CHARLESTON, W.Va.  — A House-Senate conference committee discussed differences between two versions of the revenue bill after the committee was organized and members appointed in Wednesday floor sessions.

Much of the committee’s discussion focused on triggers for reducing personal income tax.

Delegate Eric Nelson, R-Kanawha, said the committee will meet again Thursday morning where members will prepare a strike and insert amendment and have a financial overview on the plan.

In Wednesday’s floor session, the 13th day of the special session, the Senate and House each appointed five members to a conference committee. Both bodies appointed three Republicans and two Democrats.

In addition to Nelson, the House appointed Delegates Paul Espinosa, R-Jefferson; Carol Miller, R-Cabell; Brent Boggs, D-Braxton; and Dave Pethtel, D-Wetzel.

The Senate appointed Ryan Ferns, R-Ohio; Craig Blair, R-Berkeley; Ed Gaunch, R-Kanawha; Roman Prezioso, D-Marion; and Glenn Jeffries, D-Putnam.

Senate President Mitch Carmichael, R-Jackson, said after Wednesday’s floor session the reason the issue wasn’t brought before a conference committee sooner is because the governor wanted legislators to reach an agreement.

“The governor tried to get involved and see what direction the final form would look and how it would look,” Carmichael said.

In the conference committee, both the House and Senate must vote as a majority to approve. It then goes before the floor to decide whether to accept the committee report and then for final passage if it is approved, Carmichael said.

An attorney for the committee discussed some of the differences in opinion between the House and the Senate.

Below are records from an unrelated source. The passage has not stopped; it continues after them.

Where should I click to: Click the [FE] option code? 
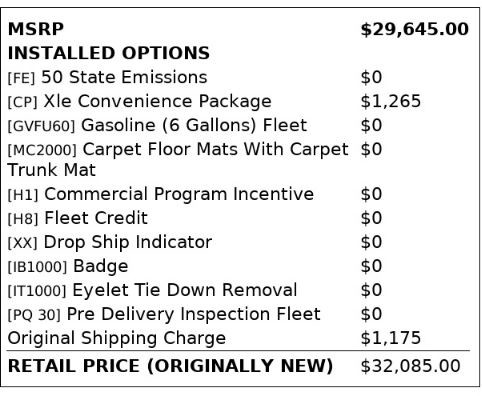click(x=21, y=78)
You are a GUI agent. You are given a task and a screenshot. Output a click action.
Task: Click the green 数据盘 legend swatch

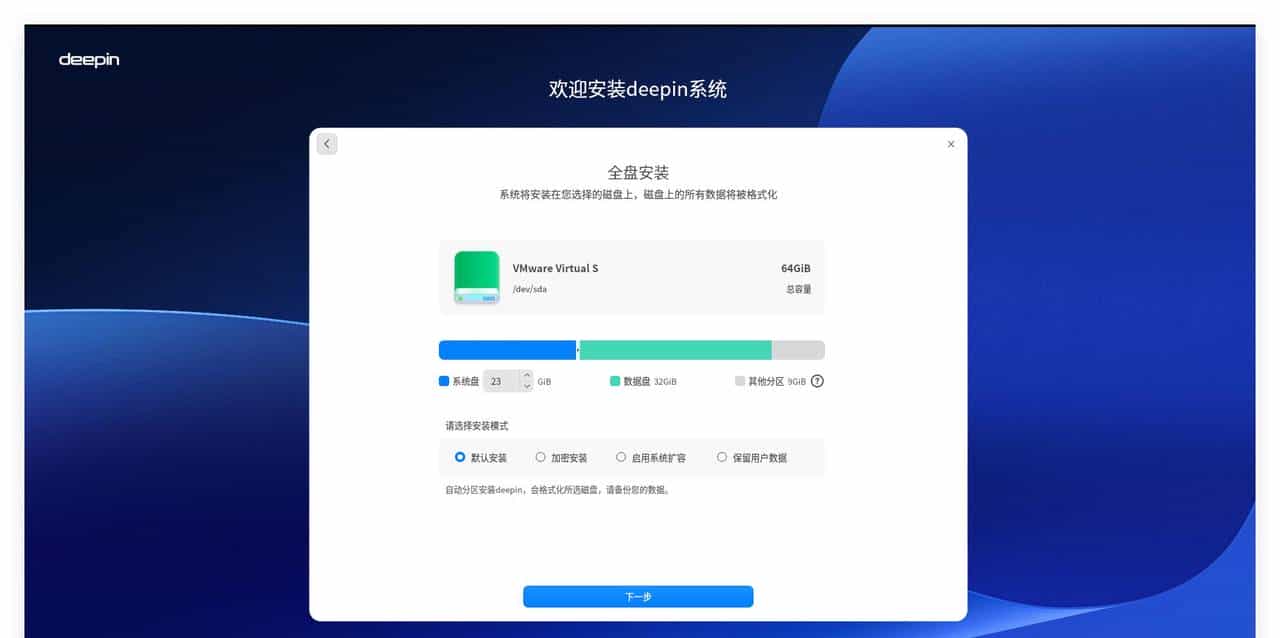615,380
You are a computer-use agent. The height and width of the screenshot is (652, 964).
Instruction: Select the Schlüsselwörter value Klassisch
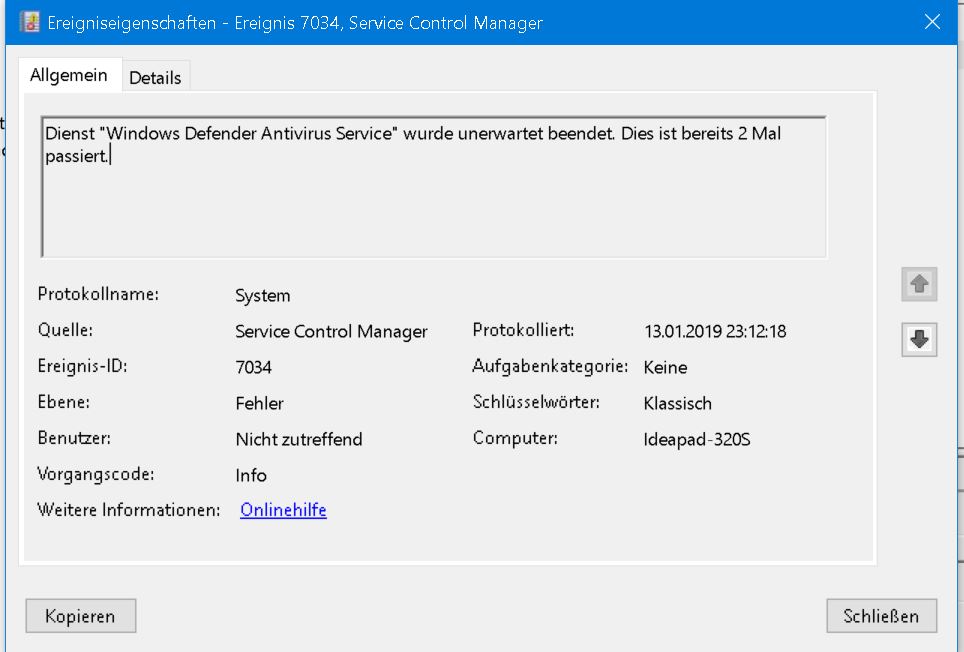pyautogui.click(x=678, y=403)
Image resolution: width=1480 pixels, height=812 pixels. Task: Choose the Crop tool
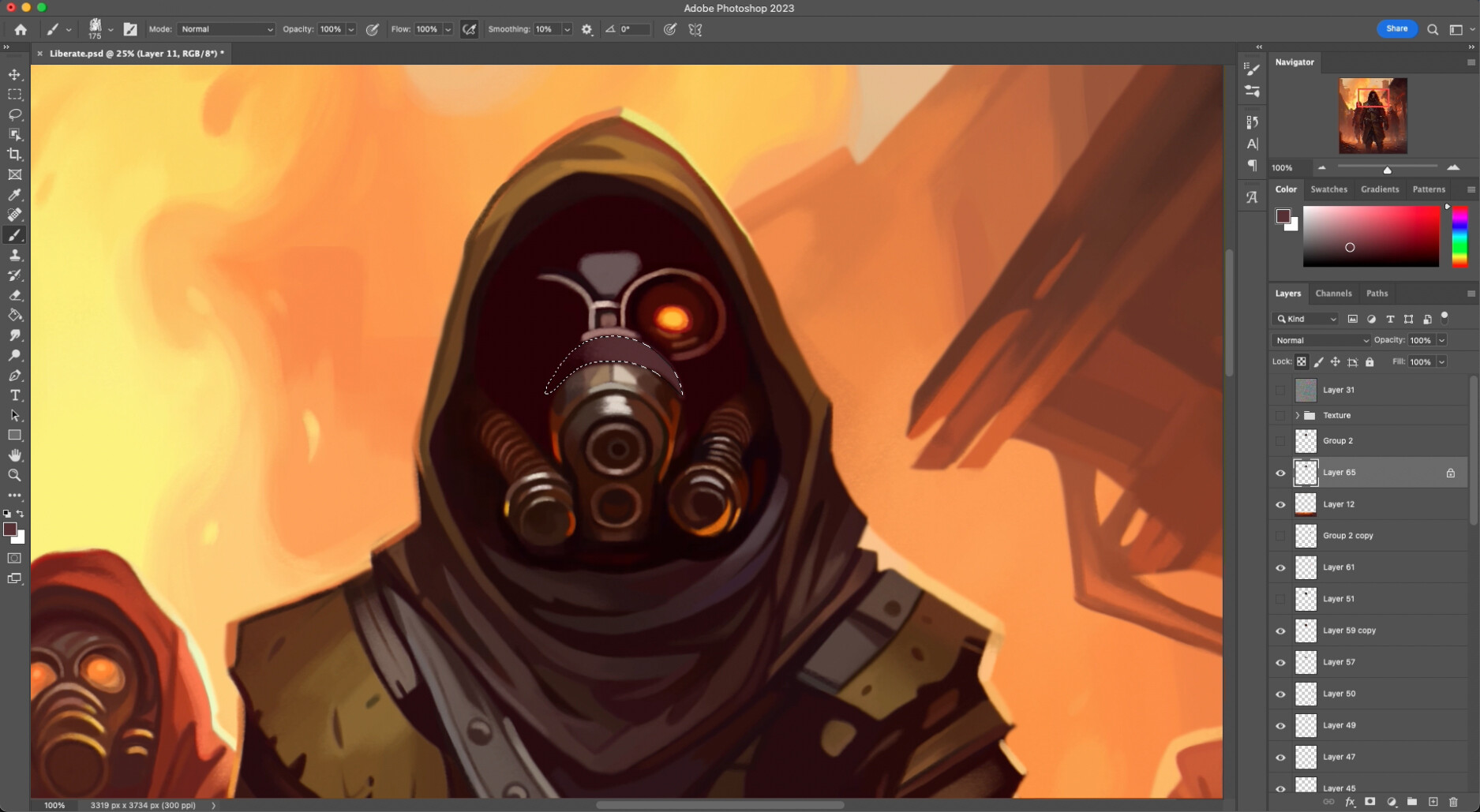click(x=14, y=155)
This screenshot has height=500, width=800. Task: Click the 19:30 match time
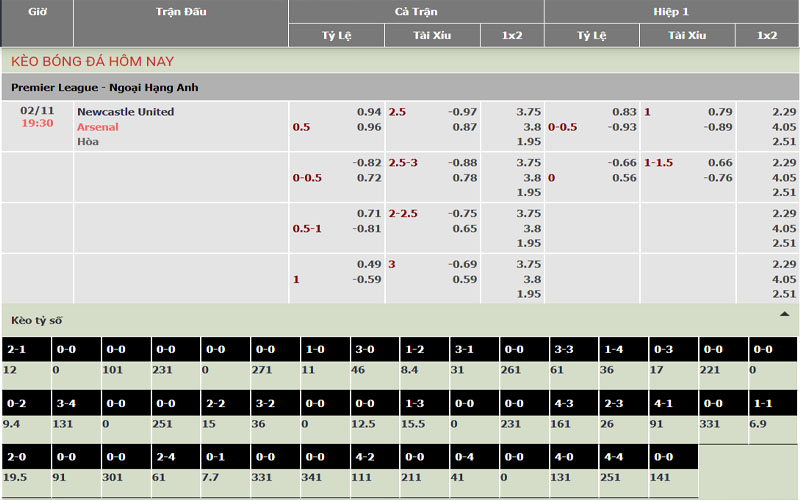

The Senate’s amendment contains provisions relating to reducing severance tax on coal while the House does not. The Senate amendment increases the sales tax and the House bill leaves it intact.

The Senate eliminates the sales tax exemption on digital goods while the House version does not.

The House bill imposes sales tax on the first $40,000 in labor on contracting services except for people rebuilding from natural disasters. The Senate does not impose a tax on any contracting services.

The Senate also decreases personal income tax brackets and the House bill does not.

 The two versions have a few similarities including imposing sales tax on telecommunications, electronic data processing, health and fitness organizations, and primary opinion research.

Both exempt military retirement from personal income tax and except Social Security from the state income tax but this is done in different ways.

Ferns talked about the caucuses that have gone on through the course of special session, saying the consensus from Tuesday’s meetings is that members are contemplating an increase in the sales tax to 6.5 percent and a decrease in personal income tax over three years at a rate of 7 percent the first year, 7 percent the next year and 6 percent the third year. He said members also talked about eliminating the exemption related to contractors and construction services.

Donnie Adkins, counsel for the committee, said there were other questions of whether the triggers should relate to job, revenue and population growth.

Nick Casey, Gov. Justice’s chief of staff, said there have been discussions related to numbers on the triggers and how it relates to the Consumer Price Index and the level of growth. He said the two possibilities discussed are revenue and job growth triggers.

Boggs asked Casey if there would be any triggers tied to the Rainy Day Fund. Casey said that has not been discussed, saying revenue would be a better way to determine growth.